Being stuck at home, like we pretty much all are, I decided to do something I’ve always wanted to try; a design exercise called The Journey, from an artist named Kim Thitachai, who lives on the west coast of County Clare, Ireland. She wrote about this exercise in her book Experimental Textiles, which I have checked out from the library a couple times, and has a short online course about it.

Here is my first attempt at the process, with an explanation below each photo:

The first step is to make a quick loose painting with only black ink or watery paint, along a long strip of paper. (This is about 12″ x 65″) It doesn’t have to be “about” anything, but this happens to be the story of my day on a Saturday in March when I realized I needed to cancel the Play-Shop I was teaching that day, as it was time to start keeping ‘social distance’ to slow the spread of Covid19. Included in the day are my errands to the post office, hardware store, grocery store, petfood store, recycling center, and then home, where my sweetie had made fresh bread and hot soup.
The next step is to use two “L”-shaped pieces of card to isolate sections of the design that might be interesting, and trace them. Here are a few parts I isolated
Here’s the final selection that I decided to use. I chose a fairly simple section, since it was my first attempt at this technique. It happened to be about twice as long in one dimension as the other, which came in handy for making repeats of a printing block.
The next step is to transfer your traced design three times; once to a piece of craft foam, and twice to two pieces of foam core board. For the foam core you can use carbon paper to transfer the design, but that doesn’t work on craft foam, so I did that transfer by going over the lines on the back with a charcoal pencil, then rubbing over the design.

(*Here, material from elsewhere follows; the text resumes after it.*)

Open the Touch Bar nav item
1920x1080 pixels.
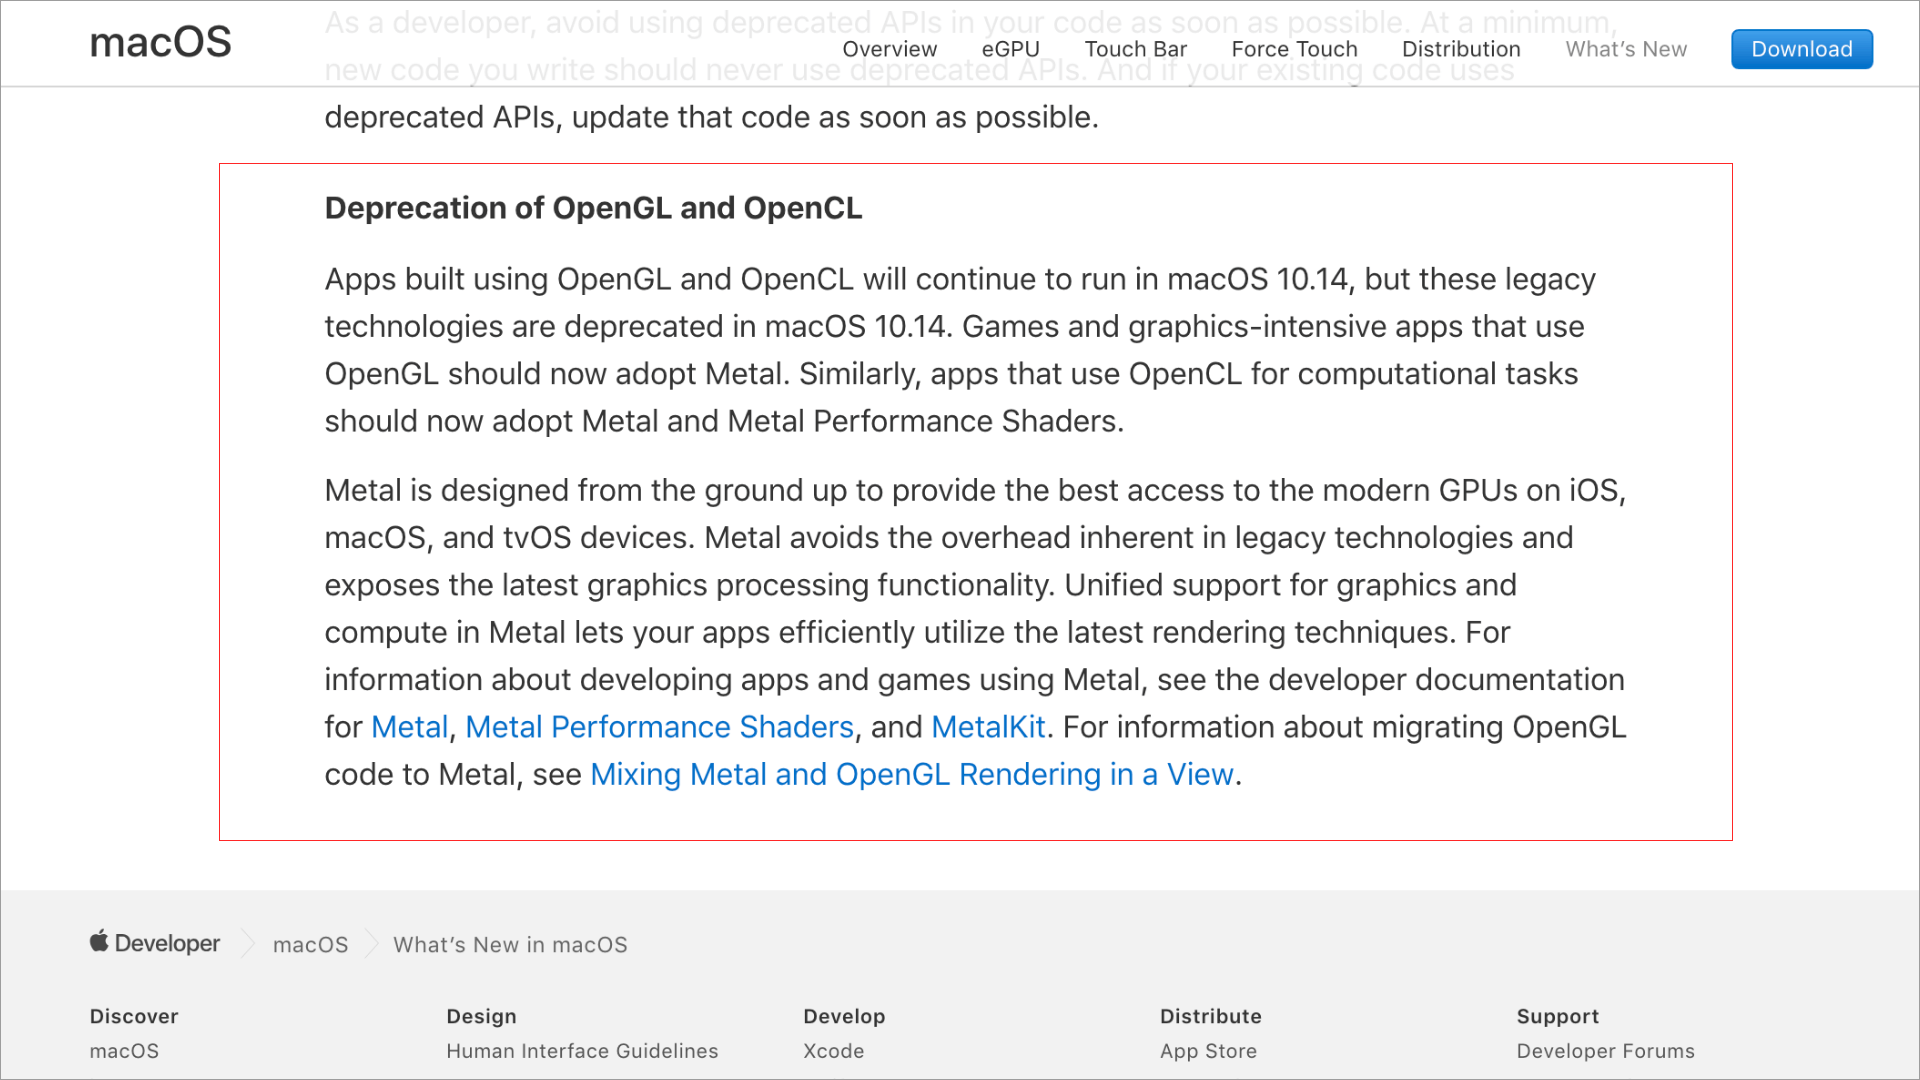click(x=1135, y=49)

Now the foam version is cut apart, and the positive shapes are glued to one of the foamcore pieces, and the negative shapes to the other piece.
On some large scraps of paper, I experimented with various arrangements of the block. The medium is acrylic paint, applied to the block with a roller.

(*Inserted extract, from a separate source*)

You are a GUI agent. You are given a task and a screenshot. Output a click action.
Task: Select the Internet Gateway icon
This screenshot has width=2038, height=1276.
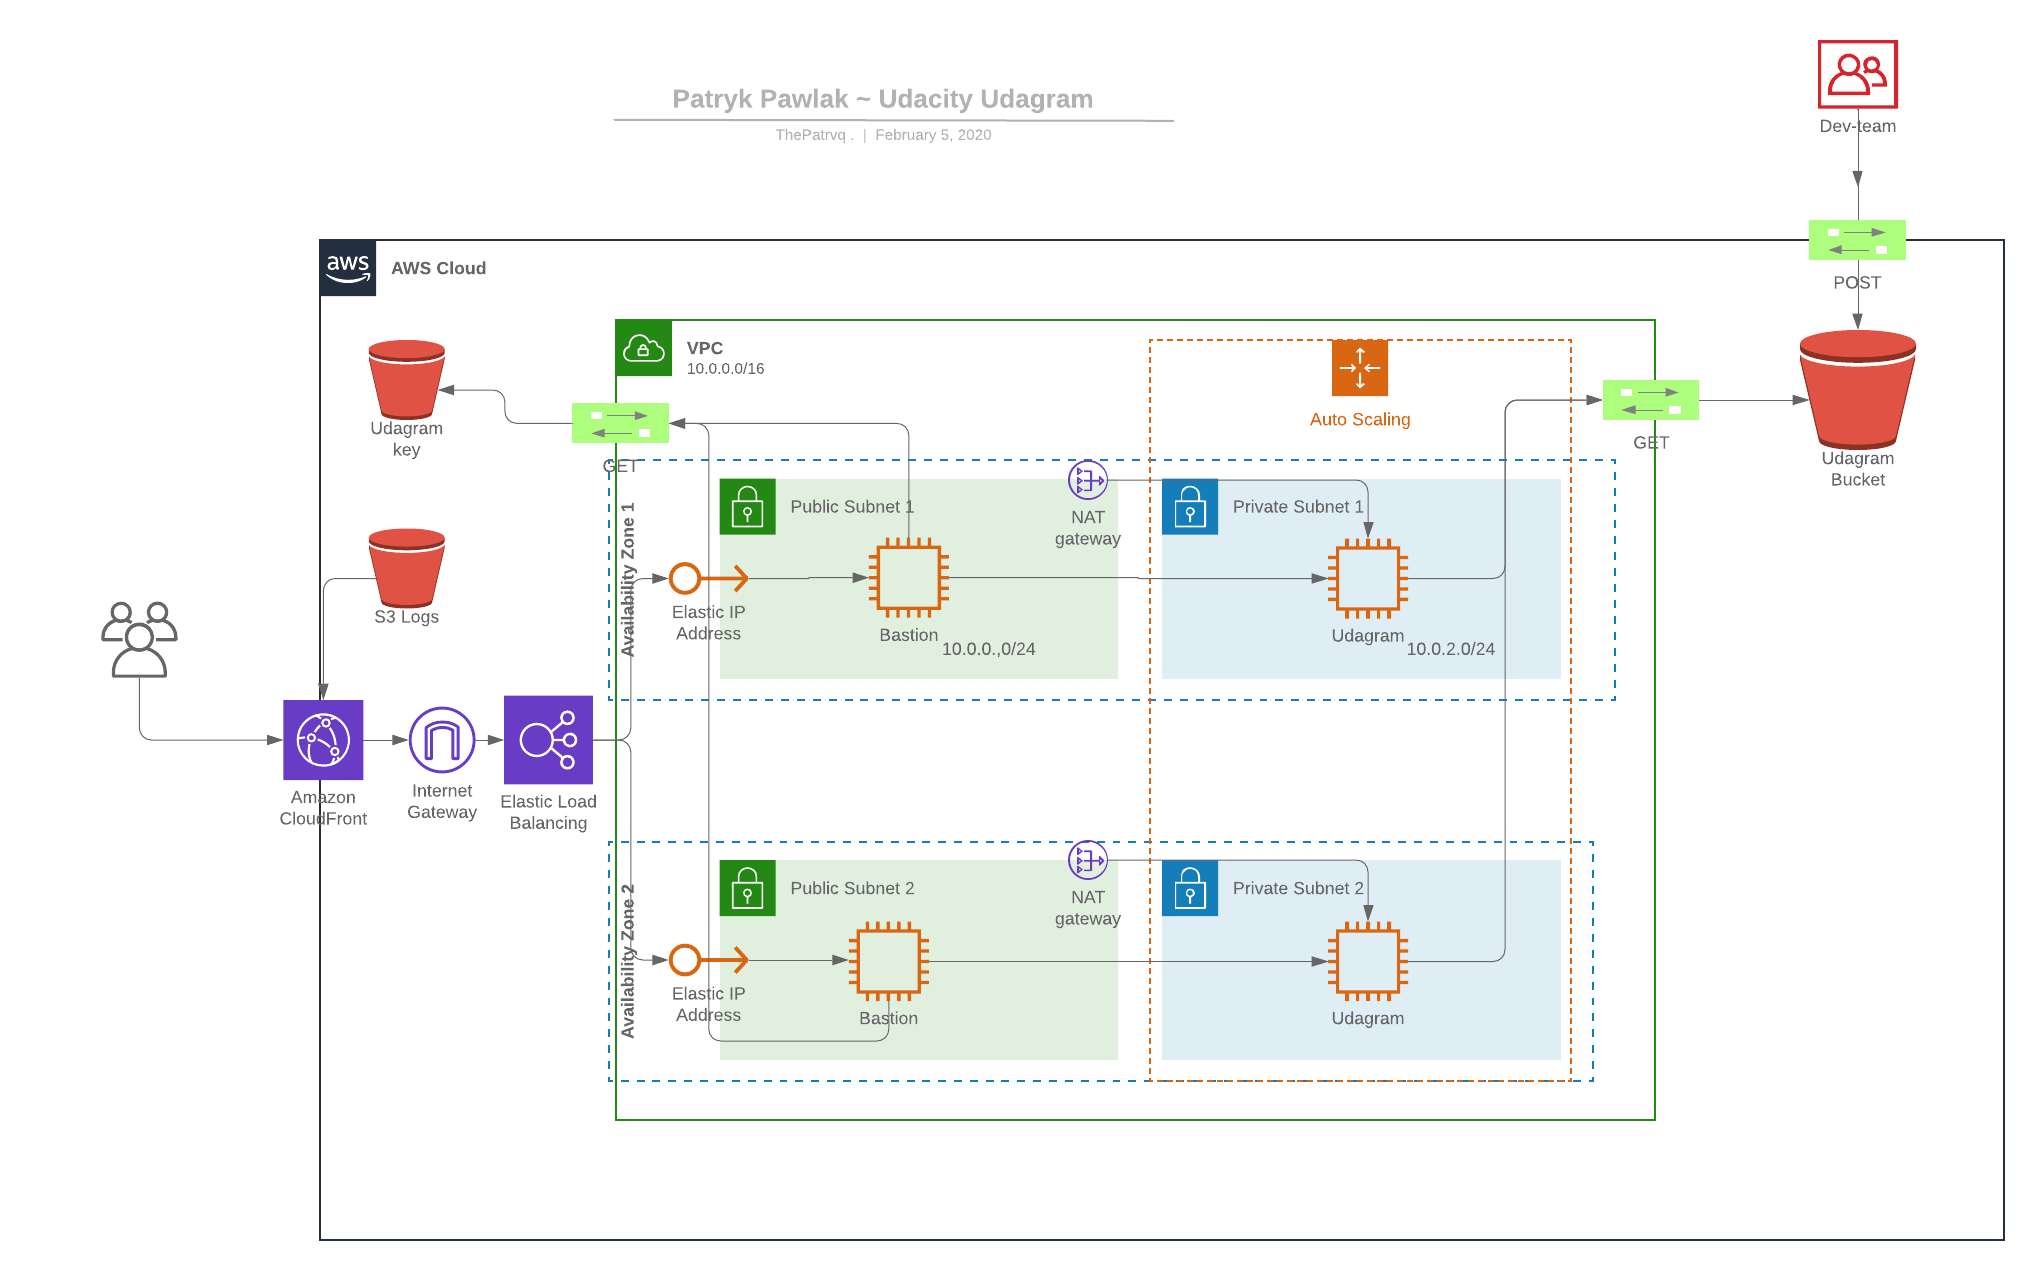click(442, 740)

By rotating the blocks as I printed, I came up with really interesting secondary patterns where the corners and sides of blocks met. Upper picture is just the positive block printed in dark blue, lower picture is the negative block printed over it in turquoise. The alignment of the blocks is never perfect, so there are lots of white spaces in between and within them.
So in this final stage, I flooded the whole thing with what was essentially watercolor made by dissolving dye powder (of which I have a large stash) in water. I chose a bright yellow green, and it gave the whole thing a sort of 1960’s block-printed poster look.
I decided that just as it was it lacked a something of a handmade touch, so as a last step, I used a light colored pen and drew stitching lines along the edges of all the blocks, and within some of them. Then I gave it a title; Coming Home. (because that’s the part of the original Journey painting I used.)